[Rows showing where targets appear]
• • •

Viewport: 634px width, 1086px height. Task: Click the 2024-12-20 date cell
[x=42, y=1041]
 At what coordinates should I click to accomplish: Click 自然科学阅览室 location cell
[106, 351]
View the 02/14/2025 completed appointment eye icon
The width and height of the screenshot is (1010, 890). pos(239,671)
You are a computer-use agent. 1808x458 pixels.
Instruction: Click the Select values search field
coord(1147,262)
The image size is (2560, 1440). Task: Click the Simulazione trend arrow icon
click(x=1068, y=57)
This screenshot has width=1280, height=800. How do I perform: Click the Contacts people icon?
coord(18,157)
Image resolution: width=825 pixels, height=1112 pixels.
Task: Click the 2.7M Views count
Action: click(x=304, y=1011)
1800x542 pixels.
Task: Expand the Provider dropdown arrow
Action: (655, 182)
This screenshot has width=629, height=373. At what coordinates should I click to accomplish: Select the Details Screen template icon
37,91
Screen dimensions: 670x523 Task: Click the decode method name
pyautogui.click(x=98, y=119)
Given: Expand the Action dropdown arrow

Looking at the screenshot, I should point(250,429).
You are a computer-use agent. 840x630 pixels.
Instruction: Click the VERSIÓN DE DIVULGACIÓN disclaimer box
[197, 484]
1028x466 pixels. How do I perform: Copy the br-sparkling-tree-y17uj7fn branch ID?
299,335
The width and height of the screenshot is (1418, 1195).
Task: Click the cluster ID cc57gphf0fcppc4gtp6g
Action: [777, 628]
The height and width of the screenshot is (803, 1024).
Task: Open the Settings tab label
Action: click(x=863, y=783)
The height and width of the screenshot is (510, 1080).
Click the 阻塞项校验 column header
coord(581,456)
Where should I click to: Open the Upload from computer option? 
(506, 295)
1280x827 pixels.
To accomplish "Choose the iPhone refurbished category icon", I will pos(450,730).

• • •

**Instructions for the task**
Copy every line of the listing above, keeping each one word for word.

**Correct answer**
Viewport: 634px width, 1086px height. Task: Click the 2024-12-20 date cell
[x=42, y=1041]
 At what coordinates should I click to accomplish: Click 自然科学阅览室 location cell
[106, 351]
View the 02/14/2025 completed appointment eye icon
The width and height of the screenshot is (1010, 890). pos(239,671)
You are a computer-use agent. 1808x458 pixels.
Instruction: Click the Select values search field
coord(1147,262)
The image size is (2560, 1440). Task: Click the Simulazione trend arrow icon
click(x=1068, y=57)
This screenshot has width=1280, height=800. How do I perform: Click the Contacts people icon?
coord(18,157)
Image resolution: width=825 pixels, height=1112 pixels.
Task: Click the 2.7M Views count
Action: click(x=304, y=1011)
1800x542 pixels.
Task: Expand the Provider dropdown arrow
Action: (655, 182)
This screenshot has width=629, height=373. At what coordinates should I click to accomplish: Select the Details Screen template icon
37,91
Screen dimensions: 670x523 Task: Click the decode method name
pyautogui.click(x=98, y=119)
Given: Expand the Action dropdown arrow

Looking at the screenshot, I should point(250,429).
You are a computer-use agent. 840x630 pixels.
Instruction: Click the VERSIÓN DE DIVULGACIÓN disclaimer box
[197, 484]
1028x466 pixels. How do I perform: Copy the br-sparkling-tree-y17uj7fn branch ID?
299,335
The width and height of the screenshot is (1418, 1195).
Task: Click the cluster ID cc57gphf0fcppc4gtp6g
Action: [777, 628]
The height and width of the screenshot is (803, 1024).
Task: Open the Settings tab label
Action: click(x=863, y=783)
The height and width of the screenshot is (510, 1080).
Click the 阻塞项校验 column header
coord(581,456)
Where should I click to: Open the Upload from computer option? 
(506, 295)
1280x827 pixels.
To accomplish "Choose the iPhone refurbished category icon", I will pos(450,730).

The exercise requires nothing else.